Is there relief in sight? Yes and no.
In pursuit of higher returns, there has been a massive shift of savings money to equity funds and high-yielding cash management accounts, or CMAs, in brokerages. The Kospi has soared more than 40 percent this year, giving new investors confidence. Meanwhile, brokerages positioning themselves for the “big bang” deregulation of the financial industry in 2009 have been heavily marketing those CMAs as one-stop accounts for investing and saving.
As a result, the total amount of bank deposits fell on average each month 1.84 trillion won ($1.98 billion) from January through September. During that time, the monthly amount, on average, going into equity funds and CMAs was 5.1 trillion won and 1.58 trillion won, respectively.
To raise money, banks have turned to costly CD and bond issuances to lure back savers and fund more business loans, which generate interest income for the banks.
Between January and November, banks issued CDs worth an average of 2.57 trillion won per month while issuing bonds worth 2.64 trillion won. Meanwhile, bank loans rose by 7.47 trillion won on average each month between January and November.
The flood of CDs and bonds, of course, has raised the overall supply. That’s where the trouble looms. Banks are also a major institutional investor in bonds, but they now have less capacity to do so because CDs and bank-issued bonds are expensive sources of funding. This has led to a narrow gap between short-term and long-term interest rates (i.e. CD rates and government bond yields), which in turn has pushed up long-term rates and raised overall interest rates.
The November rate on CDs rose to 5.5 percent, compared to 4.9 percent at the beginning of the year. That means the CD rate is higher than the national economic growth rate. It also raises the linked loan rate to businesses. With big corporations flushed with cash, banks have focused their lending on small- and medium-sized enterprises. If the rising lending rate stifles such enterprises, vital corporate investment needed to sustain economic recovery will be denied.
The issue at hand is whether the trend of rising CD rates will continue. In the short term, CD rates are likely to slow their upward march next month because of short-term supply and demand. Banks issued a flood of 91-day CDs in May and August. When the ones issued in August matured in November, banks again issued CDs to cover their payments. In September, however, the amount of CD issuance was relatively modest, suggesting the supply in December will not be as dramatic. Consequently, CD rates are expected to drop in December.
Over the long term, however, the outlook is more complicated. Surely inflows into equity funds could sputter if the stock market cools, but the overall trend suggests a move from low-yielding savings accounts to equities well into the future.

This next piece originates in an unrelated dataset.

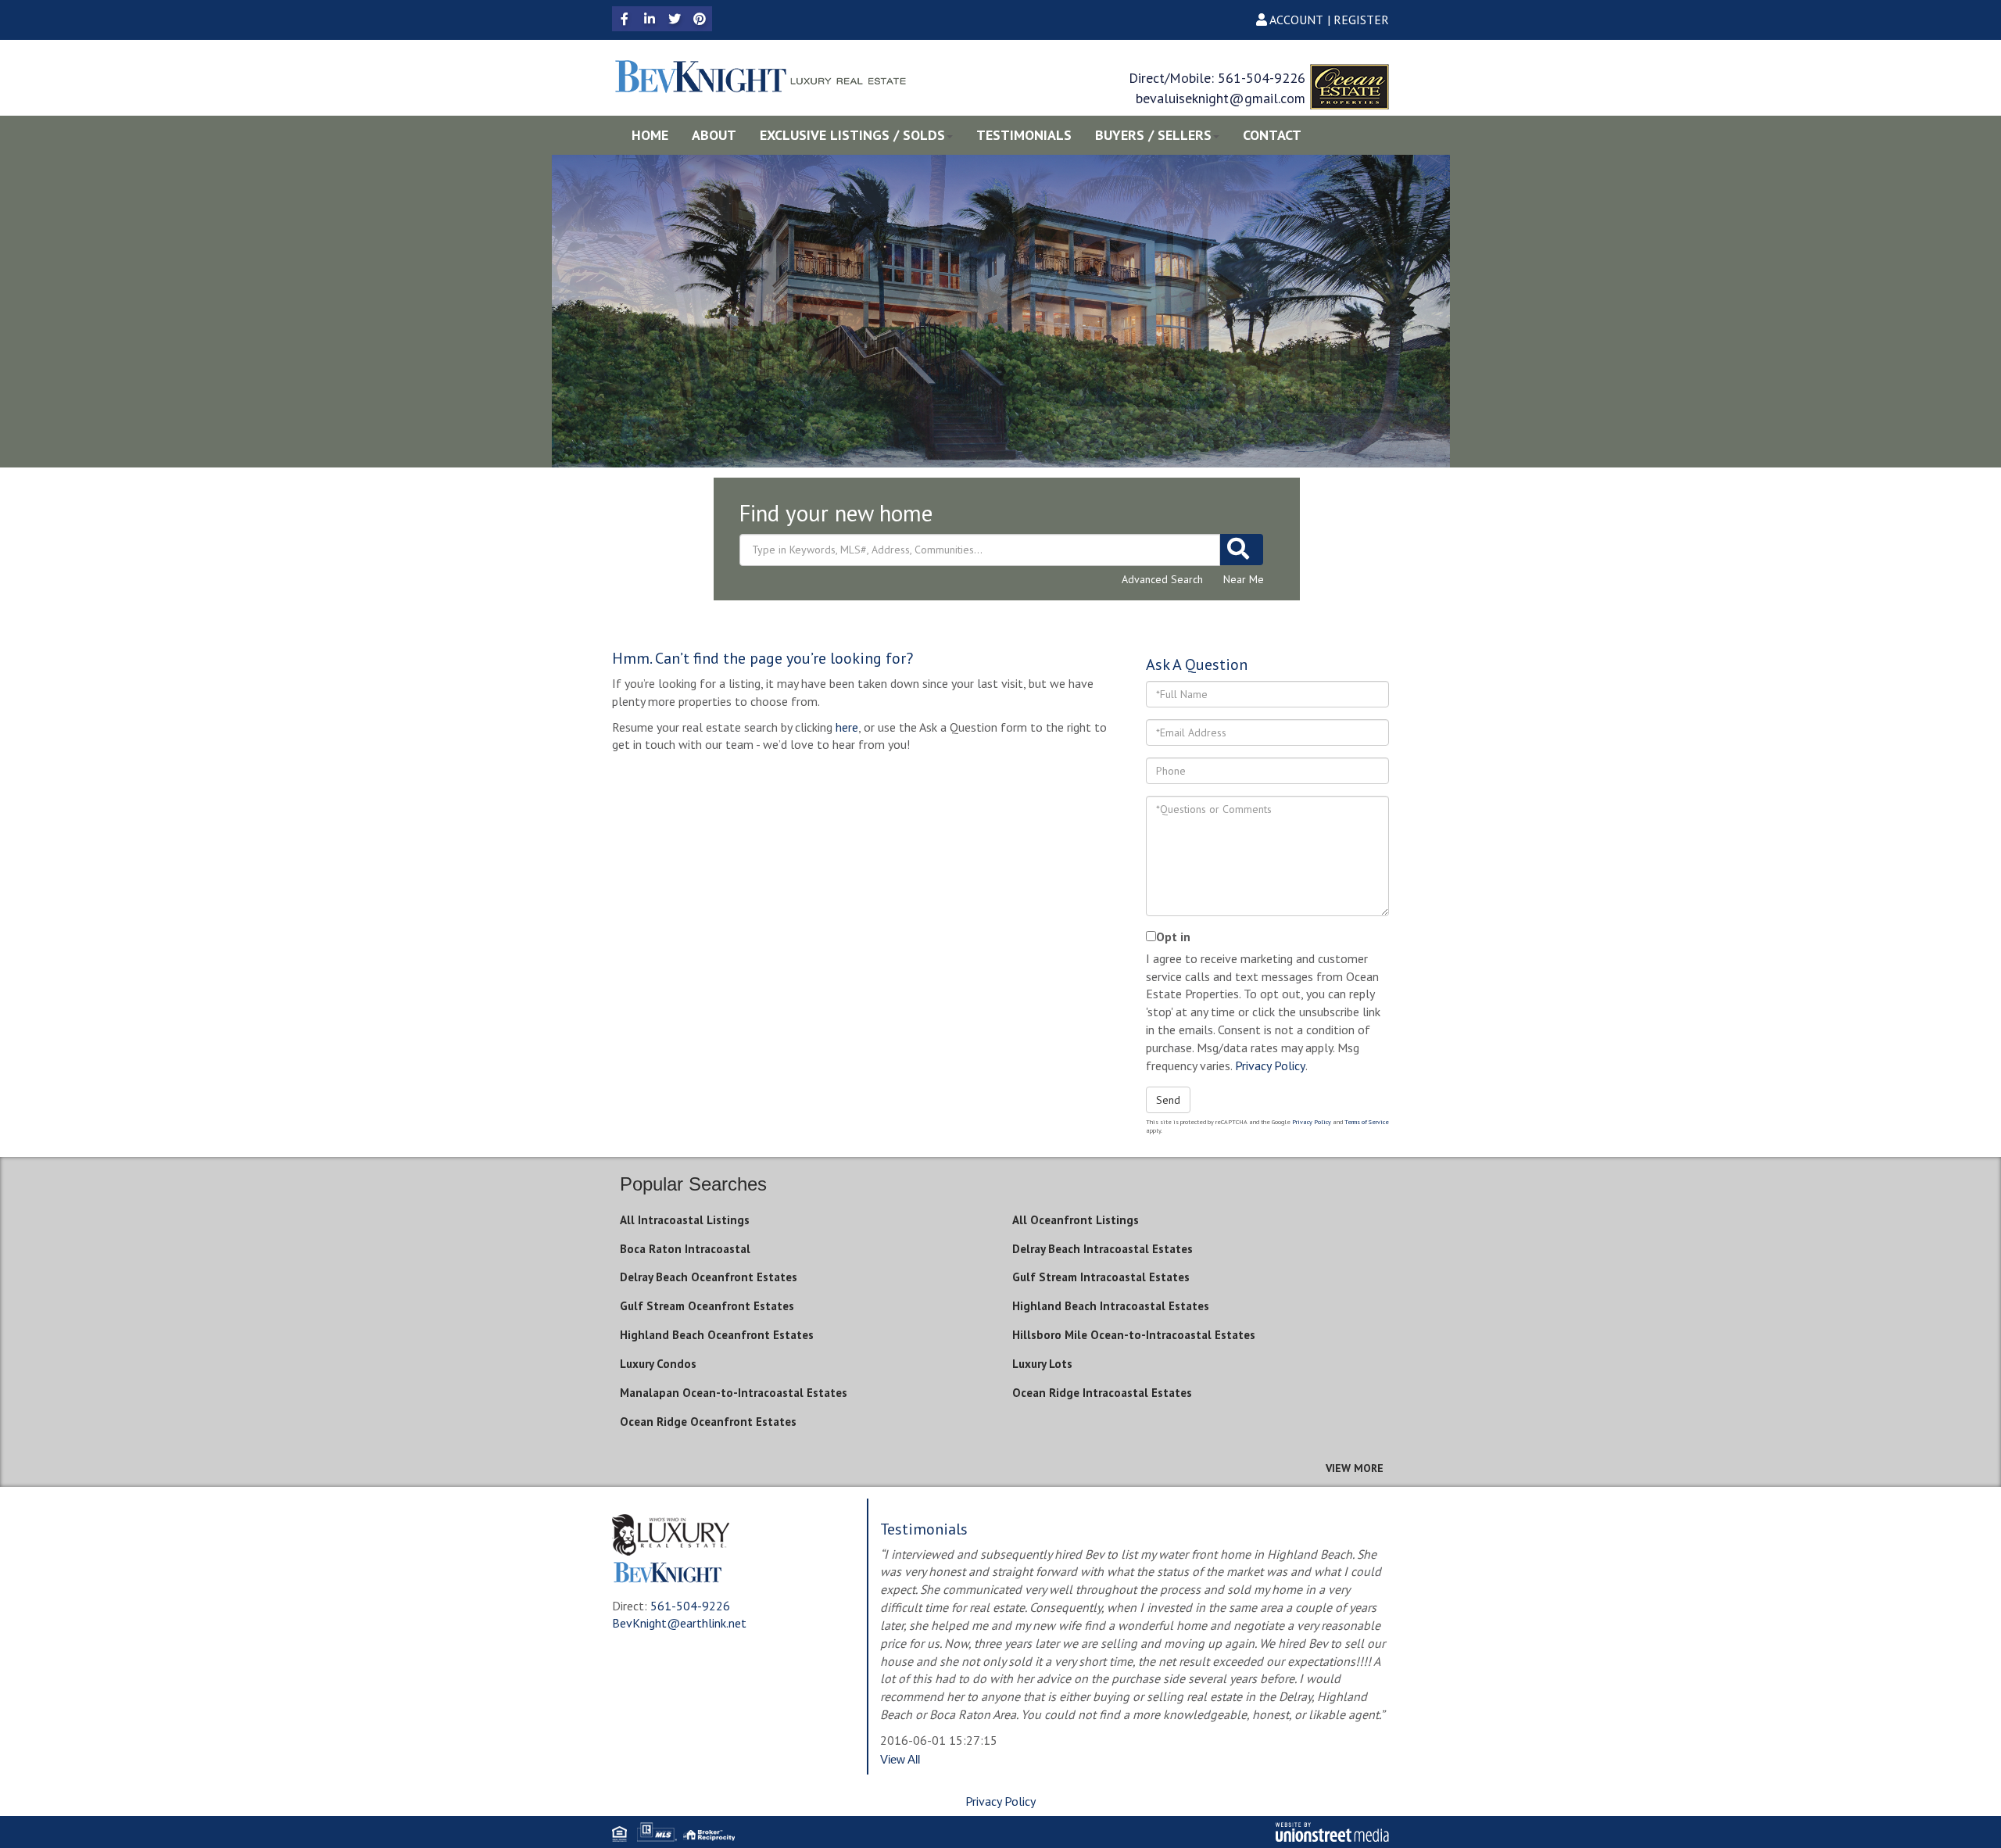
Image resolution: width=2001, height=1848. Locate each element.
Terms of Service (1366, 1122)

Banks will thus be pressured to expand their special sales of higher-yielding deposits or decrease lending. Such measures, however, won’t last because special sales have a short life, causing inflows to slow once more. Reducing loans, on the other hand, threatens the fundamental purpose of a bank’s mission, making this a difficult choice. At least for now, banks are expected to continue to depend heavily on bonds and CDs for revenue.
What is the overall outlook for interest rates? The present interest rate levels do not adequately reflect economic conditions, because the economy has not expanded as much as interest rates have risen. Moreover, interest rates in Korea are not in line with the global trend. Although we cannot accurately forecast how long this decoupling will persist, downward pressure on interest rates in the global markets is certain.
A change in market conditions, action by Korea’s monetary authorities to constrain lending and movements in the international financial markets could all put downward pressure on the local rates. In light of these conditions, interest rates will likely continue to rise, at least for the time being.
Eventually, however, high rates will need to be backed by the real economy to continue. Given that the current rate level is sustained by the demand-supply factor, it will change course when affected by external conditions.